**** DATA FOR REVIEW

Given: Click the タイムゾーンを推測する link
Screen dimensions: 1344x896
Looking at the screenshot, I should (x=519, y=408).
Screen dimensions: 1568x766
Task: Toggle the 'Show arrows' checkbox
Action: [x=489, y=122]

********

Could you reproduce every record above exactly as it appears?

Given: Click the タイムゾーンを推測する link
Screen dimensions: 1344x896
Looking at the screenshot, I should (x=519, y=408).
Screen dimensions: 1568x766
Task: Toggle the 'Show arrows' checkbox
Action: [x=489, y=122]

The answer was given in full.